Brief 1 – Set down, word for word, the part of the text encoding source code starting with "ngram_range : Tuple[int, int]" and going on through "been applied.".
Brief 2 – In the text encoding source code, which scikit-learn class does the tfidf function use as its underlying model?

Source document –
* START *

Source code for jange.ops.text.encode

"""This module contains several text encoding algorithms including binary or one-hot encoding,
count based and tf-idf
"""
from typing import Optional, Tuple, Union

from sklearn.feature_extraction.text import CountVectorizer, TfidfVectorizer

from jange.ops.base import ScikitBasedOperation


[docs]def tfidf(
    max_features: Optional[int] = None,
    max_df: Union[int, float] = 1.0,
    min_df: Union[int, float] = 1,
    ngram_range: Tuple[int, int] = (1, 1),
    norm: str = "l2",
    use_idf: bool = True,
    name: str = "tfidf",
    **kwargs,
) -> ScikitBasedOperation:
    """Returns tfidf based feature vector extraction.
    Uses sklearn's TfidfVectorizer as underlying model.

    Parameters
    ----------
    max_features : Optional[int]
        If some value is provided then only top `max_features` words
        order by their count frequency are considered in the vocabulary

    max_df : Union[int, float]
        When building vocabulary, ignore terms that have document frequency higher
        than the given value. If the value is float, then it is considered as a ratio.

    min_df : Union[int, float]
        When building vocabulary, ignore terms that have document frequency less than
        the given valu. If the value is float, then it is considered as a ratio.

    ngram_range : Tuple[int, int]
        The lower and upper boundary of the range of n-values for different
        n-grams to be extracted. All values of n such that min_n <= n <= max_n
        will be used. For example an ``ngram_range`` of ``(1, 1)`` means only
        unigrams, ``(1, 2)`` means unigrams and bigrams, and ``(2, 2)`` means
        only bigrams.

    norm : str
        Each output row will have unit norm, either:
        * 'l2': Sum of squares of vector elements is 1. The cosine
        similarity between two vectors is their dot product when l2 norm has
        been applied.
        * 'l1': Sum of absolute values of vector elements is 1.

    use_idf : bool
        Enable inverse-document-frequency reweighting.

    name : str
        name of this operation

    **kwargs
        Keyword parameters that will be passed to the initializer of CountVectorizer

    Returns
    -------
    SklearnBasedEncodeOperation

    See https://scikit-learn.org/stable/modules/generated/sklearn.feature_extraction.text.TfidfVectorizer.html
    for details on the paramters and more examples.
    """
    model = TfidfVectorizer(
        max_features=max_features,
        max_df=max_df,
        min_df=min_df,
        ngram_range=ngram_range,
        norm=norm,
        use_idf=use_idf,
        **kwargs,
    )
    return ScikitBasedOperation(model=model, predict_fn_name="transform", name=name)


[docs]def count(
    max_features: Optional[int] = None,
    max_df: Union[int, float] = 1.0,
    min_df: Union[int, float] = 1,
    ngram_range: Tuple[int, int] = (1, 1),
    name: Optional[str] = "count",
    **kwargs,
) -> ScikitBasedOperation:
    """Returns count based feature vector extraction.

* END *

Data extract –
* START *

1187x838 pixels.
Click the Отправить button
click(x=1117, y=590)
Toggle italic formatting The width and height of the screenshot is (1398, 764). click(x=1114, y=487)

* END *

Result 1 –
ngram_range : Tuple[int, int]
        The lower and upper boundary of the range of n-values for different
        n-grams to be extracted. All values of n such that min_n <= n <= max_n
        will be used. For example an ``ngram_range`` of ``(1, 1)`` means only
        unigrams, ``(1, 2)`` means unigrams and bigrams, and ``(2, 2)`` means
        only bigrams.

    norm : str
        Each output row will have unit norm, either:
        * 'l2': Sum of squares of vector elements is 1. The cosine
        similarity between two vectors is their dot product when l2 norm has
        been applied.

Result 2 – TfidfVectorizer